I remember our great excitement, hope, and gratitude—mine, to be your pastor, and yours, to have a pastor. I also remember the promise of the vaccine! Together, these buoyed us through the still-difficult “regathering” phase of the pandemic.
I remember the fatigue! Zion people were worn out from the extra work and stress of pandemic decision-making and the pastoral vacancy and the call process. Worshiping in person was still new—in two worship services, very spread out, masks required, no singing. With a third service of sorts, filmed in parts and stitched together and posted online. That was a lot for the leaders who made it all happen!
And there was grief. Beloved Zion people died during the pandemic. And the grief of separation from everyone for those long months. And Pastor Karen’s departure.
And there was anxiety to get back to “normal.”
The gift of the vaccine and God bringing us together was like the dove returning with the branch. That fatigue, grief, and anxiety did not instantly disappear, but with new hope, they were easier to bear.
The rain had stopped, but the flood waters were still high back then. And now, they’re not anymore. We’re not at the mercy of the waves anymore. Our feet are firmly on solid ground now. Just like with Noah and company.
I remember the vaccine surveys the Regathering Task Force conducted. That was a turning point. Knowing 90% of Zion people were vaccinated gave leaders confidence to relax COVID precautions and make worship again the rich feast everyone remembered and was so hungry for!
In a bigger way, it was your trust in the vaccine that did it. The survey simply revealed what was already true: the people of Zion led the way by getting vaccinated in the first place.
And when the worst case scenario happened after Easter, the vaccine proved to be trustworthy. Twenty-one Zion people contracted COVID, but despite our fears, no one got severely sick. The place God brought us to really was high and dry! God really loved and protected us! And the grace that’s flowed from last month’s newsletter article really has been remarkable.
And if anything was the rainbow in the sky, for me, it was Immerse reading and Immerse groups.
I remember sitting around a lunch table in the lounge with the council, pitching the idea. They loved it! “So, how many bibles should we order?” I asked. “Oh,” they said, with a slumping of energy if not also of shoulders. I sensed doubt: what if everyone else isn’t as excited as we are? And we agreed to order 60 copies.
But boy, did we underestimate! The first week they were available, we ran out. We kept ordering more and more—140 total!
Few things warm this pastors heart as much as you inviting me out for coffee and donuts to explain Revelation. Or you telling me how much better you understand Jesus, now that you’ve read whole gospels. Or that you didn’t think you’d get into this funky new bible, but then you started reading and liked it so much you went ahead and got two more volumes of Immerse. Or simply the joy of gathering after so long apart.

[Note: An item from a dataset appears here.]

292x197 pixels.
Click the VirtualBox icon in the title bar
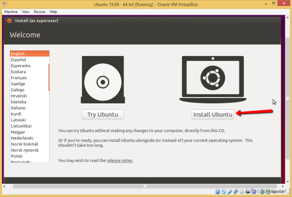[6, 4]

The rainbow was God’s sign of the “everlasting covenant” God made with “every living creature.” But these past couple years included some faith-shaking days. “Everlasting” and “every living creature” are big claims. God will love that long? With truly no exceptions? Will who we are and what we do here matter that much?
What a difference a year can make!
Is the pandemic over? No. Is every problem solved? Of course not.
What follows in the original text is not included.